Research internship objectives and benefits
Through this internship, I am fortunate to have Dr Rhiannon Thompson, a Postdoctoral Research Associate, as my supervisor, thus bringing invaluable benefits. Her extensive academic background and expertise in the field ensures that I receive structured guidance, enhancing the rigour of my research design, stimulating critical thinking, fostering innovation, and enhancing the quality of my contributions to the field.
Through this research internship, I aim to develop an array of skills, including:
- Statistical and Research Analysis – This involves mastering statistical software, comprehending various tests, and interpreting data critically. Developing these skills allows me to extract meaningful insights from research findings and formulate well-informed questions that address critical public health issues.
- Verbal Research Communication – Effective communication of research findings is vital in influencing policies and practices. I intend to improve my verbal communication skills by presenting complex ideas clearly and engagingly. By practising this, I’ll be able to share my findings in a way that makes sense to everyone, whether they’re researchers, policymakers, or regular people.
- Written Research Communication – Clear and effective writing is crucial for conveying research findings. During this journey, I aim to improve my writing skills to create reports, articles, and presentations that are easy to understand but still capture the whole picture.
- Network with Public Health Researchers – Learning from them can guide me in my projects and open doors for collaboration. These connections will broaden my horizons, helping me find new solutions for public health challenges.
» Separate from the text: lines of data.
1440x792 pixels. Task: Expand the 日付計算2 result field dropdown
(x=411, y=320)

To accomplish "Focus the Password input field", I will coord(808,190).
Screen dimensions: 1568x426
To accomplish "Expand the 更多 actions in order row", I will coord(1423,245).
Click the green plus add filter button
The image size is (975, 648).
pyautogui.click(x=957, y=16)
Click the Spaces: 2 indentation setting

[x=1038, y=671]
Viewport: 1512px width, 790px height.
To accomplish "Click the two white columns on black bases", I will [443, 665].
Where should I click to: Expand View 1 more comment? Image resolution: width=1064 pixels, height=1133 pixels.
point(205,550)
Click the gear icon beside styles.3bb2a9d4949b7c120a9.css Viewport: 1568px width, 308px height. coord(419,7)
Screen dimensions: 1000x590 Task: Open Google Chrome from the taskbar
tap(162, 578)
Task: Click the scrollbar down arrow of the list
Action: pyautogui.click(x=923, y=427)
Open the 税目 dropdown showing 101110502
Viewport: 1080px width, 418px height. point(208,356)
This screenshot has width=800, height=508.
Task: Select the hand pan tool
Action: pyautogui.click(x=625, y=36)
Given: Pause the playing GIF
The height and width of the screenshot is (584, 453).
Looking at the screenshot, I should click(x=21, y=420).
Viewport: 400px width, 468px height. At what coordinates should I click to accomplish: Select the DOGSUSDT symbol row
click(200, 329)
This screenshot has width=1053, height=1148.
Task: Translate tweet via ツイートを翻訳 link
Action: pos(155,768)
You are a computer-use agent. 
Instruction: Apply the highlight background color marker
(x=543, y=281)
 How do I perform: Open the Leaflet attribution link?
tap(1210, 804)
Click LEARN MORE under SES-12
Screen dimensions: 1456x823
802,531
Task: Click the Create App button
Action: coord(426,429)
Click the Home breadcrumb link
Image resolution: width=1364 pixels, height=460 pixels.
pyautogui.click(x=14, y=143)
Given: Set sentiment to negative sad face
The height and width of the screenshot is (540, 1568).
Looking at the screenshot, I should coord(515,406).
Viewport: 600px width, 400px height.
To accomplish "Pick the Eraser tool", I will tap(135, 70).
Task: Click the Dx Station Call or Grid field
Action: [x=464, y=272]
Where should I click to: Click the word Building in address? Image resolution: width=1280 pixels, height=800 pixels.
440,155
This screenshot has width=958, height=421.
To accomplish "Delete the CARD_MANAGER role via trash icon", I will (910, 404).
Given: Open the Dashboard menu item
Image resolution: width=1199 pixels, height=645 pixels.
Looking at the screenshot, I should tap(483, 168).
- Increased Understanding of Public Involvement and Engagement: understanding why it is essential and always putting it at the forefront of my mind when conducting research or executing community initiatives.
Future academic pursuits – MSc in public health
This September, I am pausing my medical degree to pursue an intercalation in MSc Public Health at The London School of Hygiene and Tropical Medicine. I am eager to study how health promotion, epidemiology, systems, and outcomes interconnect in middle and low-income countries and apply findings to real-world issues. As someone who desires to know more so they can do more, Postgraduate study is my next step, pushing me to my potential and enhancing my knowledge in Public Health. This internship’s exposure to research skills and statistical analysis provides me with a confident foundation I can build upon with my forthcoming MSc programme, allowing me to seamlessly integrate these skills into my academic pursuits.
Long-term goals: impact and commitment
Beyond this internship, I am committed to furthering my involvement in upcoming research endeavours, expanding upon community-based public health initiatives, impacting health technology, and influencing discussions on health policy. This symbiotic relationship between academic growth and real-world application embodies my commitment to making a lasting impact in the field of public health.